# [WHAT YOU NEED TO DO]
Reproduce each entry below verbatim.

# [GIVEN ENTRIES]
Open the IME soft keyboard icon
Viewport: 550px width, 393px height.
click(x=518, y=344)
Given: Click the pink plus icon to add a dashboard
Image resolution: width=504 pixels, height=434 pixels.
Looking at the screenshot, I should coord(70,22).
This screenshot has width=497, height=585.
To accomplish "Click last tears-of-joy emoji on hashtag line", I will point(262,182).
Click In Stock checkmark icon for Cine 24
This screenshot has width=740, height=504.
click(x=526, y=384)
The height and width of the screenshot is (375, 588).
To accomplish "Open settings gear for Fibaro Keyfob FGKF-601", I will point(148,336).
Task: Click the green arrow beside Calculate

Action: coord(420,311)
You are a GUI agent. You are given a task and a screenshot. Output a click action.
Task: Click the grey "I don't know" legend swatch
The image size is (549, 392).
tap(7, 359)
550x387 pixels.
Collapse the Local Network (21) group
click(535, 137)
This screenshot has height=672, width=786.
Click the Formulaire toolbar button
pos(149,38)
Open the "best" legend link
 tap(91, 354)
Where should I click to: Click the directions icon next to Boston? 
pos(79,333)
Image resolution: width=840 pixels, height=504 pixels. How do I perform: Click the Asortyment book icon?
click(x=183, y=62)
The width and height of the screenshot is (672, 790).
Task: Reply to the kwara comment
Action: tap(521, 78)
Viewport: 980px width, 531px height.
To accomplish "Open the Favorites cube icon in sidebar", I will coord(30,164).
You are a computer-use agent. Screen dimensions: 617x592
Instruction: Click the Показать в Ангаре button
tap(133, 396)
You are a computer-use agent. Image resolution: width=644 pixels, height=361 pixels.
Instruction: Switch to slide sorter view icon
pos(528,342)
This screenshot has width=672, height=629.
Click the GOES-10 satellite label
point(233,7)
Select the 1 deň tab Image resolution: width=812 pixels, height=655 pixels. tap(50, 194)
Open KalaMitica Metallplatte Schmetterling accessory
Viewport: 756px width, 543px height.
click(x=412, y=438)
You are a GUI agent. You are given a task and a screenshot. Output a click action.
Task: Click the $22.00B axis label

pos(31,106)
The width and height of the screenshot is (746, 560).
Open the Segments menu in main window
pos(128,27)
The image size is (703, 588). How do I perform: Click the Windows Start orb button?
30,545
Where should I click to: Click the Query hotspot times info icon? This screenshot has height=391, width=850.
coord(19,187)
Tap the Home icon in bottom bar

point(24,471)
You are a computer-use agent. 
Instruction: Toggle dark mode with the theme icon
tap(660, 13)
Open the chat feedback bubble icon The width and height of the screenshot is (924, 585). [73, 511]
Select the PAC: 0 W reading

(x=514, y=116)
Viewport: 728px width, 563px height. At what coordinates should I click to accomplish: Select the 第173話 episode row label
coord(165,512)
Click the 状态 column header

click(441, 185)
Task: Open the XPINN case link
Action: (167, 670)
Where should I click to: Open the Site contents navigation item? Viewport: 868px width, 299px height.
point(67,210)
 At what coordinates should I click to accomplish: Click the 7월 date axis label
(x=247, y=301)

# [OUTPUT FOR THIS TASK]
Open the IME soft keyboard icon
Viewport: 550px width, 393px height.
click(x=518, y=344)
Given: Click the pink plus icon to add a dashboard
Image resolution: width=504 pixels, height=434 pixels.
Looking at the screenshot, I should coord(70,22).
This screenshot has width=497, height=585.
To accomplish "Click last tears-of-joy emoji on hashtag line", I will point(262,182).
Click In Stock checkmark icon for Cine 24
This screenshot has width=740, height=504.
click(x=526, y=384)
The height and width of the screenshot is (375, 588).
To accomplish "Open settings gear for Fibaro Keyfob FGKF-601", I will point(148,336).
Task: Click the green arrow beside Calculate

Action: coord(420,311)
You are a GUI agent. You are given a task and a screenshot. Output a click action.
Task: Click the grey "I don't know" legend swatch
The image size is (549, 392).
tap(7, 359)
550x387 pixels.
Collapse the Local Network (21) group
click(535, 137)
This screenshot has height=672, width=786.
Click the Formulaire toolbar button
pos(149,38)
Open the "best" legend link
 tap(91, 354)
Where should I click to: Click the directions icon next to Boston? 
pos(79,333)
Image resolution: width=840 pixels, height=504 pixels. How do I perform: Click the Asortyment book icon?
click(x=183, y=62)
The width and height of the screenshot is (672, 790).
Task: Reply to the kwara comment
Action: tap(521, 78)
Viewport: 980px width, 531px height.
To accomplish "Open the Favorites cube icon in sidebar", I will coord(30,164).
You are a computer-use agent. Screen dimensions: 617x592
Instruction: Click the Показать в Ангаре button
tap(133, 396)
You are a computer-use agent. Image resolution: width=644 pixels, height=361 pixels.
Instruction: Switch to slide sorter view icon
pos(528,342)
This screenshot has width=672, height=629.
Click the GOES-10 satellite label
point(233,7)
Select the 1 deň tab Image resolution: width=812 pixels, height=655 pixels. tap(50, 194)
Open KalaMitica Metallplatte Schmetterling accessory
Viewport: 756px width, 543px height.
click(x=412, y=438)
You are a GUI agent. You are given a task and a screenshot. Output a click action.
Task: Click the $22.00B axis label

pos(31,106)
The width and height of the screenshot is (746, 560).
Open the Segments menu in main window
pos(128,27)
The image size is (703, 588). How do I perform: Click the Windows Start orb button?
30,545
Where should I click to: Click the Query hotspot times info icon? This screenshot has height=391, width=850.
coord(19,187)
Tap the Home icon in bottom bar

point(24,471)
You are a computer-use agent. 
Instruction: Toggle dark mode with the theme icon
tap(660, 13)
Open the chat feedback bubble icon The width and height of the screenshot is (924, 585). [73, 511]
Select the PAC: 0 W reading

(x=514, y=116)
Viewport: 728px width, 563px height. At what coordinates should I click to accomplish: Select the 第173話 episode row label
coord(165,512)
Click the 状态 column header

click(441, 185)
Task: Open the XPINN case link
Action: (167, 670)
Where should I click to: Open the Site contents navigation item? Viewport: 868px width, 299px height.
point(67,210)
 At what coordinates should I click to accomplish: Click the 7월 date axis label
(x=247, y=301)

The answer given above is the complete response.